(Page text)

# Need parts for a Long 1199B Backhoe



## profnohair

I am in need of a part for the control valve of a Long 1199B backhoe.

They are out of business. 

Any ideas if anyone still sells parts?


----------



## profnohair

*I found the supplier!*



profnohair said:


> I am in need of a part for the control valve of a Long 1199B backhoe.
> 
> They are out of business.
> 
> Any ideas if anyone still sells parts?


I finally found the manufacturer of the control valves.

Livingston and Haven
800-825-4969
www.lhtech.com

The valve that I needed is part #N5002-A1 which is the outrigger valve.

At this time (10-2012) the price is $165.00

Hope this helps.


----------



## Pottergang

I just recently bought an old Long 1199B backhoe that has very loose lever control linkage that goes to the control valves. Does anyone know where I can get new linkage ball joints? These appear just like steering linkage on some riding mowers, but have a larger bolt and stud size. Also, is there a parts list for this unit. I have found the owner's manual on line, but a parts list would be great.

I have tried to contact Farmtrac and Montana, but I have not had anyone contact me back when I have emailed them for information.


----------



## profnohair

Mine has the linkage problem also. 

If you find the replacement parts please post the information here.

(Recorded information)
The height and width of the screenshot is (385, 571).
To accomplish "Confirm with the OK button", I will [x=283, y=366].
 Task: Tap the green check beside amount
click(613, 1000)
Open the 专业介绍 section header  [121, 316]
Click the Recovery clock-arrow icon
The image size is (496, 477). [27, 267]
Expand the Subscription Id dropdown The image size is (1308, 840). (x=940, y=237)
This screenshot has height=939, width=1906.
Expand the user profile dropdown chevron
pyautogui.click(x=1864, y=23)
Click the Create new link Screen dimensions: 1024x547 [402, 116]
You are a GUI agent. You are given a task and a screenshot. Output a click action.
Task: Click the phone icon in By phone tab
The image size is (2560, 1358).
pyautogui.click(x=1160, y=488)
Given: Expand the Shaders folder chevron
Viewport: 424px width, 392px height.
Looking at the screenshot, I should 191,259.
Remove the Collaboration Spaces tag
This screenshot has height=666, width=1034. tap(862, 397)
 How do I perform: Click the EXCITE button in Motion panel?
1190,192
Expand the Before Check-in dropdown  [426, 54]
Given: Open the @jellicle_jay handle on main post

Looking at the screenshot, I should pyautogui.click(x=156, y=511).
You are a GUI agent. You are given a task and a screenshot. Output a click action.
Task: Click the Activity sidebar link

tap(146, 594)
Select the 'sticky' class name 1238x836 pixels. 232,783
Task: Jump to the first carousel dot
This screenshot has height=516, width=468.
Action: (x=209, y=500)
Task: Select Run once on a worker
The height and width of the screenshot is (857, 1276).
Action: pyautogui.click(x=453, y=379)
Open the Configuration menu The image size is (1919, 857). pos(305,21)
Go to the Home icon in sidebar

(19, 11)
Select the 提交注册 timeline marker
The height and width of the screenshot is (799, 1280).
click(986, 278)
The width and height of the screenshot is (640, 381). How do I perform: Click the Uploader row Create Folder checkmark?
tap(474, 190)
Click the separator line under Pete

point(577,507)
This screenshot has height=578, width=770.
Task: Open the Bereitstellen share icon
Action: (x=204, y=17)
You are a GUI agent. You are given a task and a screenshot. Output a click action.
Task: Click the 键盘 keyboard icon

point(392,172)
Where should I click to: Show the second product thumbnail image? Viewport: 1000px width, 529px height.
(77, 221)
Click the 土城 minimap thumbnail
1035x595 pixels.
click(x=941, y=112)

(Description of the task)
Answer these from the backhoe parts thread:
(a) Which company manufactures the control valves?
(b) What part number did profnohair need, and which valve is it?
(c) Which two companies did Pottergang email without getting a reply?

(Task result)
(a) Livingston and Haven
(b) Part #N5002-A1, the outrigger valve
(c) Farmtrac and Montana